Ketiga, abainya peran negara. Faktor yang ketiga inilah yang paling berperan dan menjadi pemicu seorang ibu mengalami depresi tingkat tinggi. Pasalnya, banyak kebijakan negara yang bisa membuat depresi seperti harga sembako merangkak naik, biaya pendidikan pun mahal, biaya kesehatan pun tak terjangkau, harga BBM, tarif listrik pun ikut naik. Pokoknya semua harga melambung tinggi. Sementara banyak kepala keluarga yang menganggur karena PHK besar-besaran sehingga tak bisa menafkahi keluarganya. Walhasil, mendorong orang kalap dengan terpaksa melakukan perbuatan yang dilarang agama seperti mencuri, merampok, membunuh dan berbagai kejahatan lainnya. Bahkan bisa mengalami depresi seperti yang dialami Kanti.
Oleh karena itu, ternyata peran negara itu sangat penting sekali agar kewarasan sang ibu tetap terjaga. Negara bertanggung jawab mengurusi kebutuhan rakyatnya, memberikan perlindungan dan pelayanan kepada setiap warga negaranya.
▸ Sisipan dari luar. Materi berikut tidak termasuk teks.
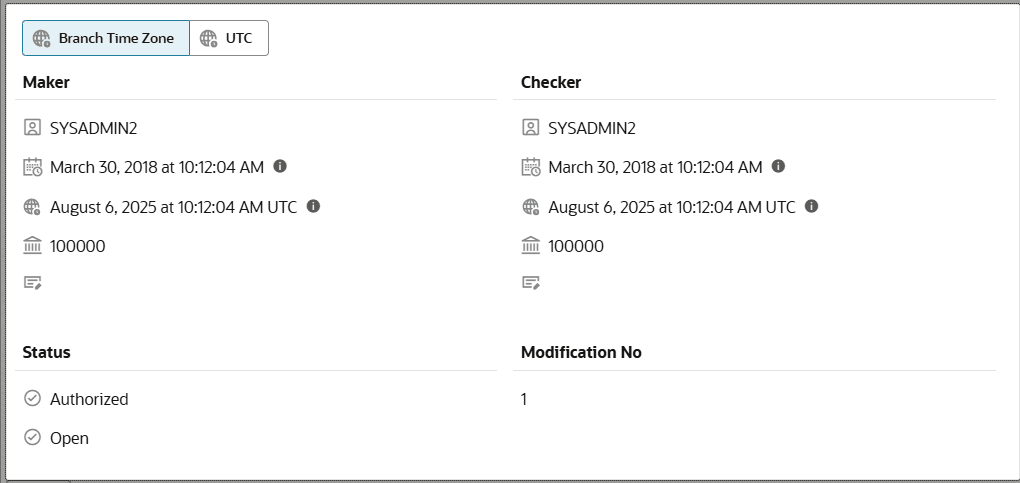Show info for Maker March 30 date
Viewport: 1020px width, 483px height.
280,166
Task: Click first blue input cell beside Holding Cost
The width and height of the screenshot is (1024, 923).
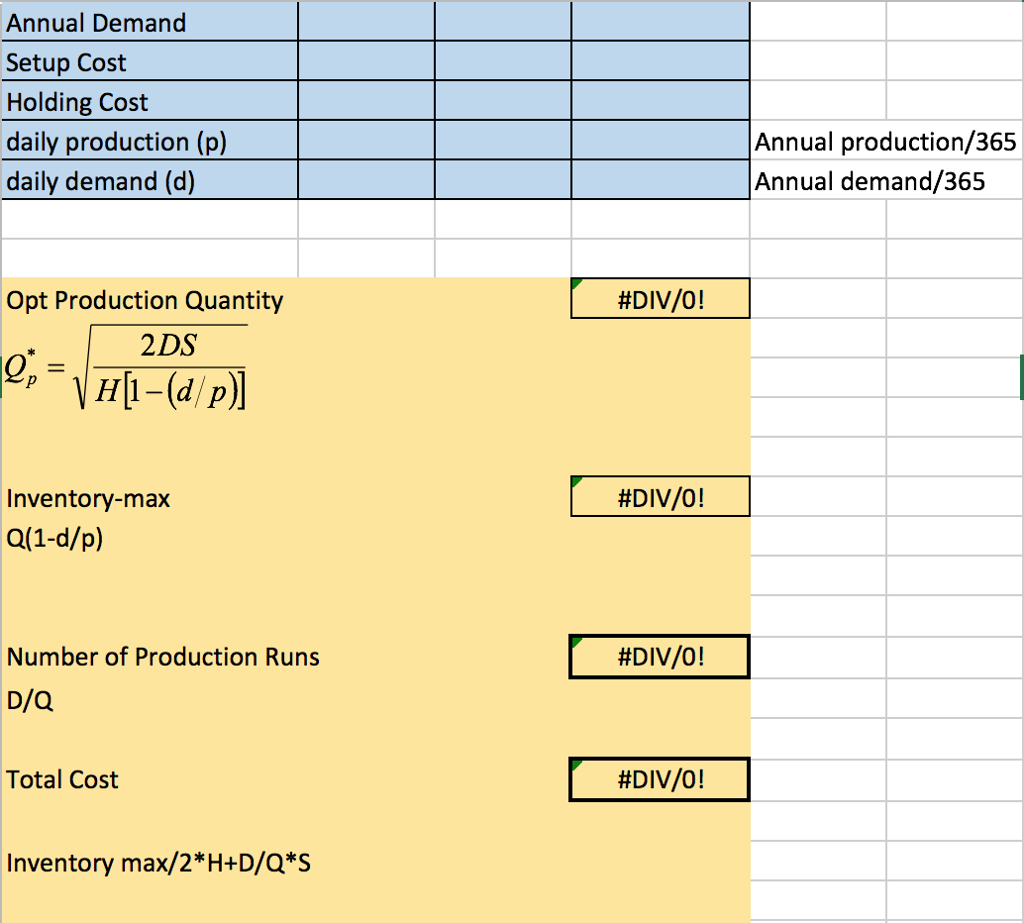Action: pyautogui.click(x=366, y=102)
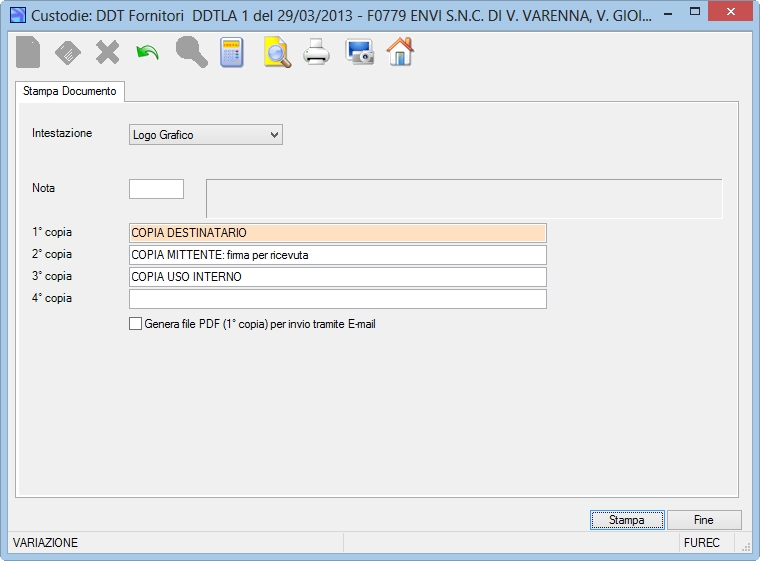Click the Fine button
The image size is (760, 561).
pyautogui.click(x=704, y=520)
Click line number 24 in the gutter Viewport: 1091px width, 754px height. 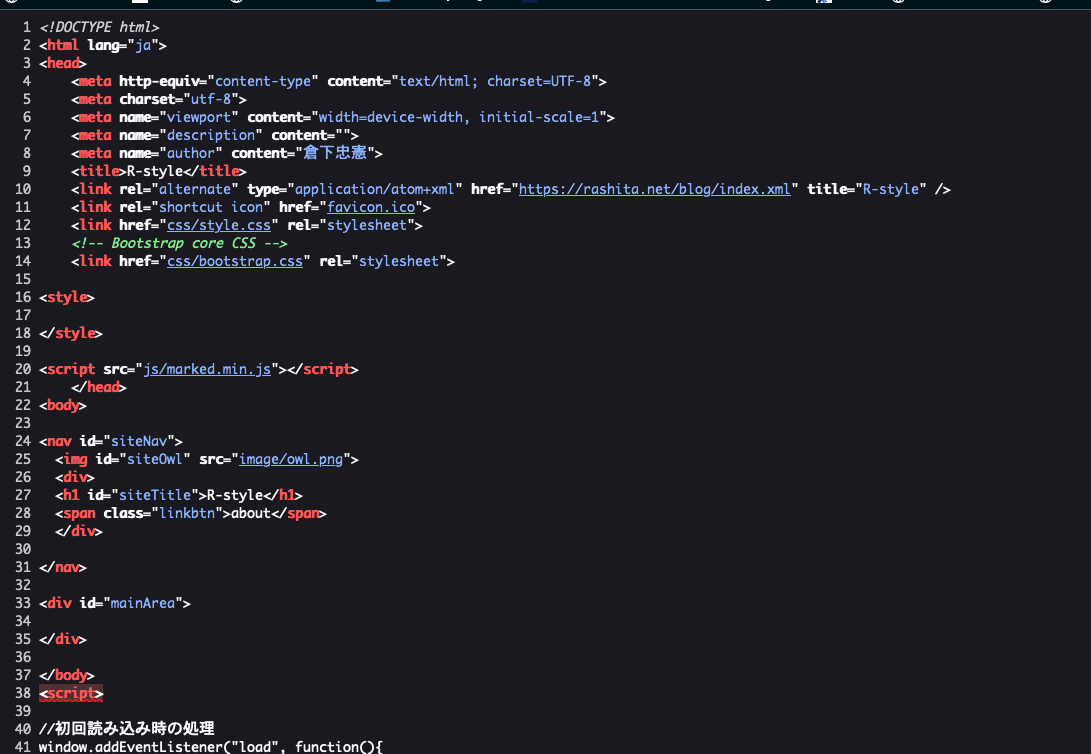[23, 441]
Para ibu pun tidak akan lagi berkeluh kesah karena tak mendapatkan nafkah dari suaminya, karena jika suaminya tidak mempunyai pekerjaan, tugas negaralah yang memfasilitasi mereka untuk tetap bekerja, sehingga nafkah untuk keluarga tetap ada.
Bahkan negara juga harus bisa menjaga akidah rakyatnya agar tetap lurus, kokoh, kuat dan berjalan sesuai dengan aturan Sang Pencirpa manusia, sehingga bisa membentuk individu yang bertakwa kepada Allah SWT dan individu yang senantiasa menghindari perbuatan yang diharamkan Allah SWT. Yang pasti negara yang baldatun thayyibatun wa rabbun ghafur.
Ternyata negara yang kita harapkan itu adalah negara yang menerapkan aturan Islam secara kaffah, yakni negara Islam atau Khilafah Islam. Dan penerapan khilafah Islam, akan menjadi rahmat bagi seluruh alam, sehingga tidak ada ceritanya ada seorang ibu yang depresi dan melakukan perbuatan yang di luar nalar yakni menggorok anaknya sendiri karena beban hidup yang menghimpitnya.[]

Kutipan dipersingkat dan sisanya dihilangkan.